TempRe: Template generation for single and direct multi-step retrosynthesis
This work addresses the problem of scalable and chemically plausible retrosynthesis planning for molecular discovery, representing a novel hybrid approach rather than a foundational breakthrough.
The authors tackled the challenge of retrosynthesis planning in molecular discovery by proposing TempRe, a generative framework that reformulates template-based approaches as sequence generation. They demonstrated TempRe's superiority over existing methods in single-step and multi-step tasks, achieving strong top-k route accuracy on the PaRoutes benchmark.

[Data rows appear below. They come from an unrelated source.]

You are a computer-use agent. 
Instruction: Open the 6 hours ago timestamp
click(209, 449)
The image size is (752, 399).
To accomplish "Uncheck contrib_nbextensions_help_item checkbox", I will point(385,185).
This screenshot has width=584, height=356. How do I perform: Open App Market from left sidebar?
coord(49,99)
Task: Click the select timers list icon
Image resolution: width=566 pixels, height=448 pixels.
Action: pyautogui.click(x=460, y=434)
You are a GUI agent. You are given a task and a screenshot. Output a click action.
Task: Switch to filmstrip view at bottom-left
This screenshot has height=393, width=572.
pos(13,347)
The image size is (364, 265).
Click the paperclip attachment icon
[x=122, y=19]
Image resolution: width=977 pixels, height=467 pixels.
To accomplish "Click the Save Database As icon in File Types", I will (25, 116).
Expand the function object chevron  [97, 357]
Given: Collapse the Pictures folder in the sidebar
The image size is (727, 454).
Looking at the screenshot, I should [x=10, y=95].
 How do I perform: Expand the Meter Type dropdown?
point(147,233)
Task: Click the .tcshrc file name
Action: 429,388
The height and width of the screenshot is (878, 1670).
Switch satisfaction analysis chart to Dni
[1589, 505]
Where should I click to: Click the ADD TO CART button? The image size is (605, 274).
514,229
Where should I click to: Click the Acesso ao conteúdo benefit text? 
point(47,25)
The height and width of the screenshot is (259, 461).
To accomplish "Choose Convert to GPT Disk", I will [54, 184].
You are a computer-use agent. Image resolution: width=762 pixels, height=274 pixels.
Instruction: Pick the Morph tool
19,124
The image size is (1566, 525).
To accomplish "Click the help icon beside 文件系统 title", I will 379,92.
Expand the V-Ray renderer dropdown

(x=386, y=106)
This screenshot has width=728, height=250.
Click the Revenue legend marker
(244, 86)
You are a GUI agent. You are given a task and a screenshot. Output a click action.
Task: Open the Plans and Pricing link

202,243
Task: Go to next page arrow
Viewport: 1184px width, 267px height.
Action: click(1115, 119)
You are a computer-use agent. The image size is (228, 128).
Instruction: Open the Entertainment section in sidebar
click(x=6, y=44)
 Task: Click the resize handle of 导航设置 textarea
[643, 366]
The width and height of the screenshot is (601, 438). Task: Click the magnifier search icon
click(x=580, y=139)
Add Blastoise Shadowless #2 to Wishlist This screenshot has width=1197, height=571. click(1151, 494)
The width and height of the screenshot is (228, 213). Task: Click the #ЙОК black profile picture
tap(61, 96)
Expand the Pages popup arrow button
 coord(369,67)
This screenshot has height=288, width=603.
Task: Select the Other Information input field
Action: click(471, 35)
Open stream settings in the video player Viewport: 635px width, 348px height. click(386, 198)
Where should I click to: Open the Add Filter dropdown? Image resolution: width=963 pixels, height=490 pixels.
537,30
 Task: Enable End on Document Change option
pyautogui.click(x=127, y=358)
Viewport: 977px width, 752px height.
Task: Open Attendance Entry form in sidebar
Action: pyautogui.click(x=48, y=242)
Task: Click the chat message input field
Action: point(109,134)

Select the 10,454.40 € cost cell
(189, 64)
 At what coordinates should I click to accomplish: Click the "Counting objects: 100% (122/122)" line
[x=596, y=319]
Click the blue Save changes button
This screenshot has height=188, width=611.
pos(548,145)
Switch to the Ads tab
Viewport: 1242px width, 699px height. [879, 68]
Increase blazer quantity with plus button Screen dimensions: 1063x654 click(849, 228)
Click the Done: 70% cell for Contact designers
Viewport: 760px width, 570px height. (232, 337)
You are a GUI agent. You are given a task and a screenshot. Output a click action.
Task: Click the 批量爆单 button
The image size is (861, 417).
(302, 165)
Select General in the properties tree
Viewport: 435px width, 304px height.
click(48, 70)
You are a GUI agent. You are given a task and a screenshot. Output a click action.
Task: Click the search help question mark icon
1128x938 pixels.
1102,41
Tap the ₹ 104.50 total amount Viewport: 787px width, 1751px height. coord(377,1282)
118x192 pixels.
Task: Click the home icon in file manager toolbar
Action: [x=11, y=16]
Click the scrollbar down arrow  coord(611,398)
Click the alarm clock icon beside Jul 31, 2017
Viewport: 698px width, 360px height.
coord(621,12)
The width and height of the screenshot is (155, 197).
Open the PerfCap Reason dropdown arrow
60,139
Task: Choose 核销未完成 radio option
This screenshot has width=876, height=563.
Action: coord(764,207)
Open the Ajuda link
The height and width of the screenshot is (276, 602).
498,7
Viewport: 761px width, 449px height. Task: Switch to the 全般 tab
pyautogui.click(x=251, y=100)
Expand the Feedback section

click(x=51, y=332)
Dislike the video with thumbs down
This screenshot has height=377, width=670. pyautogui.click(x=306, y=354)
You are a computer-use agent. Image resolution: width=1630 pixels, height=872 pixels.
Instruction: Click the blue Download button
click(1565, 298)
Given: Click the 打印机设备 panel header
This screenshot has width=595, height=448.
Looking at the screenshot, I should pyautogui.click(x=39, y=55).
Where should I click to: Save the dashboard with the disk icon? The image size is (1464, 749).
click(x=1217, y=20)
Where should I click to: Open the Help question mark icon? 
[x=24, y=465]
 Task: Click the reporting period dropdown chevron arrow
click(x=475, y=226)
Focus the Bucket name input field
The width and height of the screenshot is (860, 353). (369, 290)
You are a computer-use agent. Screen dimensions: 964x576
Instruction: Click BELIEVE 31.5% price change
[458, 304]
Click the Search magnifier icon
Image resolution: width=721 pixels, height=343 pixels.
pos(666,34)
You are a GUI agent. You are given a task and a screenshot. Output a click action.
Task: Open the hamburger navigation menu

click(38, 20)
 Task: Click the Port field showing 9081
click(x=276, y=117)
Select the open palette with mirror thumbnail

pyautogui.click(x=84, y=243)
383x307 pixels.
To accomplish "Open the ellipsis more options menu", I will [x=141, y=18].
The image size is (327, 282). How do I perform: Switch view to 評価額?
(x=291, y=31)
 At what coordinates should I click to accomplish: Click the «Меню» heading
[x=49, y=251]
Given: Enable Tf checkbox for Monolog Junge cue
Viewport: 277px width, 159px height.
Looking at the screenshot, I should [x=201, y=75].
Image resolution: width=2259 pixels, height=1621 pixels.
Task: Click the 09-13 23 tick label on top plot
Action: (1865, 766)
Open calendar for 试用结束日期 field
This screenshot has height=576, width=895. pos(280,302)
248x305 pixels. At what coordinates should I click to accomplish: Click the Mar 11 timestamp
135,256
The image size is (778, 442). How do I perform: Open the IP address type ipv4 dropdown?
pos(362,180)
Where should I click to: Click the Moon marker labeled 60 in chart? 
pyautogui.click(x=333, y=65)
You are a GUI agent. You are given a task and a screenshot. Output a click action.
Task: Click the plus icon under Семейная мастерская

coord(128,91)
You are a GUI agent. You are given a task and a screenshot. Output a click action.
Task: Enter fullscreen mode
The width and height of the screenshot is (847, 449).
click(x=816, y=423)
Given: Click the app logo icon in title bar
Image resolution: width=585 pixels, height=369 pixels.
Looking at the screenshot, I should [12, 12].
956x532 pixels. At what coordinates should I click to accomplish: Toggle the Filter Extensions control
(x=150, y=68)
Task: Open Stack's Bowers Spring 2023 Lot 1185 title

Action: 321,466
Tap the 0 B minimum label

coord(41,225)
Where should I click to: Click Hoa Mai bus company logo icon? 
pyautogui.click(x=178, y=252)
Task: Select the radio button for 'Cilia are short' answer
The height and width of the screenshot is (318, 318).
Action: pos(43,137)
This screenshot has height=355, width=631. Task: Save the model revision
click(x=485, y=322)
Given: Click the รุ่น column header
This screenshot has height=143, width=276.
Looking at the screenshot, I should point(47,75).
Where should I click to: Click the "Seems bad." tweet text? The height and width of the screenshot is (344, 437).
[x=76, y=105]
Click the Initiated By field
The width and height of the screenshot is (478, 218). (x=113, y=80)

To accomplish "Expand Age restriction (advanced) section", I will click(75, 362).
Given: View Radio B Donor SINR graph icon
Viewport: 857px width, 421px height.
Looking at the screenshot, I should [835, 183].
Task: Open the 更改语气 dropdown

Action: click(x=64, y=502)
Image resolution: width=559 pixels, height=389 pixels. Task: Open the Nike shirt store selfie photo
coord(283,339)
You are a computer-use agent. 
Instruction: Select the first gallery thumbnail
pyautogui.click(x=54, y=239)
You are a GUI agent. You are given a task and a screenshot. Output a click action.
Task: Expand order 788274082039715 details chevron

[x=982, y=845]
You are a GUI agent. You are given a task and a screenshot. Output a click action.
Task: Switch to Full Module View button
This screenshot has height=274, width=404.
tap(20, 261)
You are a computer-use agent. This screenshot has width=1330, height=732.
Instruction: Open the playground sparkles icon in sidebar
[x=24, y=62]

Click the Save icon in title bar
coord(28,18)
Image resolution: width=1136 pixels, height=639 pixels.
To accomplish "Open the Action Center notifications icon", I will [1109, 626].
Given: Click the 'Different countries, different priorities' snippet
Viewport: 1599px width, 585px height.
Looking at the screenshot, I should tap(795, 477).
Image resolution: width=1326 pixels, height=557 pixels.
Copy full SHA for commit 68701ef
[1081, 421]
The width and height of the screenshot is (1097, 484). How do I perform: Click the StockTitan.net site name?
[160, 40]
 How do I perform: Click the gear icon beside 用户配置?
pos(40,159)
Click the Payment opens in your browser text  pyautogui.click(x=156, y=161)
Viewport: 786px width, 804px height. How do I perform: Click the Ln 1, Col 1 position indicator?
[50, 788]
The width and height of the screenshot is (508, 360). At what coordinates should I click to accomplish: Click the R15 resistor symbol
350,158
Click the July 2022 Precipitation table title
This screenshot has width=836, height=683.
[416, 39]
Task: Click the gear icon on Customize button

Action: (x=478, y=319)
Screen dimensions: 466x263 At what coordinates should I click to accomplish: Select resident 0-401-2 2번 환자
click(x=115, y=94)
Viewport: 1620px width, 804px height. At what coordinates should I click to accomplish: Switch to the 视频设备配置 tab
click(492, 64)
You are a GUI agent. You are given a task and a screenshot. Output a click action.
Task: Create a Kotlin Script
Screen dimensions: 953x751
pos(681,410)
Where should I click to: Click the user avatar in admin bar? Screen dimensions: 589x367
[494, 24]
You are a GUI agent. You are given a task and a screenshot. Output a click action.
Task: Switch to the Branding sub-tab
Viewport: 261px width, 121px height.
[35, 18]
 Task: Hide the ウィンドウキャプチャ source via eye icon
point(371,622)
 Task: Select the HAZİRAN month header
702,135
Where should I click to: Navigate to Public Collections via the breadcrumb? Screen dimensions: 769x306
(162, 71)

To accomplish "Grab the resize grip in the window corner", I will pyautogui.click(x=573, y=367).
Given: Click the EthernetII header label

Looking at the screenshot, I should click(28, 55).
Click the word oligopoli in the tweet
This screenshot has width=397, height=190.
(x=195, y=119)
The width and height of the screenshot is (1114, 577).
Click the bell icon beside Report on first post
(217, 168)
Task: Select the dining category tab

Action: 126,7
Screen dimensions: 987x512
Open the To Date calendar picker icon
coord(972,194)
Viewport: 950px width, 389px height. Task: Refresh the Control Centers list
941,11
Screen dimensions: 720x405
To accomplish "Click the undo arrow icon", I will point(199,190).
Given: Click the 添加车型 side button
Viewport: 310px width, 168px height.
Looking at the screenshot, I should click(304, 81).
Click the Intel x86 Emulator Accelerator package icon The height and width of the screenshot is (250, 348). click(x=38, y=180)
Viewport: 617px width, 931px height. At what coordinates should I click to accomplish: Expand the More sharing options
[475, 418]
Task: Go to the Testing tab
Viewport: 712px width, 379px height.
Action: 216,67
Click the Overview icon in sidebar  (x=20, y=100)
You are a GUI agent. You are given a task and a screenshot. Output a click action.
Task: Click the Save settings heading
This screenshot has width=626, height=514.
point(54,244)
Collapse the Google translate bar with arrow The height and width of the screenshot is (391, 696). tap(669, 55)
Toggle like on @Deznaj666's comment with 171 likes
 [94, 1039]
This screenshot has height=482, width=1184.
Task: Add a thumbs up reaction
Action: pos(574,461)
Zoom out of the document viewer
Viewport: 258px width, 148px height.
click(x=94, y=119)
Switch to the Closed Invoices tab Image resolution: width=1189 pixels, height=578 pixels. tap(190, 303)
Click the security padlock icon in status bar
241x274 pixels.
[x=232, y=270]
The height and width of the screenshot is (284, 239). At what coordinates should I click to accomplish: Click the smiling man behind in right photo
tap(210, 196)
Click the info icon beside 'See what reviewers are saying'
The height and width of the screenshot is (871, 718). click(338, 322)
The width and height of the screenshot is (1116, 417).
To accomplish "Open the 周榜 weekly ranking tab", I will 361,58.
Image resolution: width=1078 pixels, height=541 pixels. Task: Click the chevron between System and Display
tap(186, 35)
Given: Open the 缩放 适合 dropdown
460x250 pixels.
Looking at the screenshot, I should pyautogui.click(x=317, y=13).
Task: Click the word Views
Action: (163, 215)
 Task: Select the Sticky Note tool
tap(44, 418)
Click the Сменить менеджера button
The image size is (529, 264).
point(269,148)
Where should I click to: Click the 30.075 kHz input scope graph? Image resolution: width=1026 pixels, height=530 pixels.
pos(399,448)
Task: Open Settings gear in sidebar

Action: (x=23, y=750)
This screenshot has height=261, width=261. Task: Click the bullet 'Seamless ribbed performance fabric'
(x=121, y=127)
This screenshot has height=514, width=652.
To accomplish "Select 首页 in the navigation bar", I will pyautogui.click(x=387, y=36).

Retrosynthesis planning remains a central challenge in molecular discovery due to the vast and complex chemical reaction space. While traditional template-based methods offer tractability, they suffer from poor scalability and limited generalization, and template-free generative approaches risk generating invalid reactions. In this work, we propose TempRe, a generative framework that reformulates template-based approaches as sequence generation, enabling scalable, flexible, and chemically plausible retrosynthesis. We evaluated TempRe across single-step and multi-step retrosynthesis tasks, demonstrating its superiority over both template classification and SMILES-based generation methods. On the PaRoutes multi-step benchmark, TempRe achieves strong top-k route accuracy. Furthermore, we extend TempRe to direct multi-step synthesis route generation, providing a lightweight and efficient alternative to conventional single-step and search-based approaches. These results highlight the potential of template generative modeling as a powerful paradigm in computer-aided synthesis planning.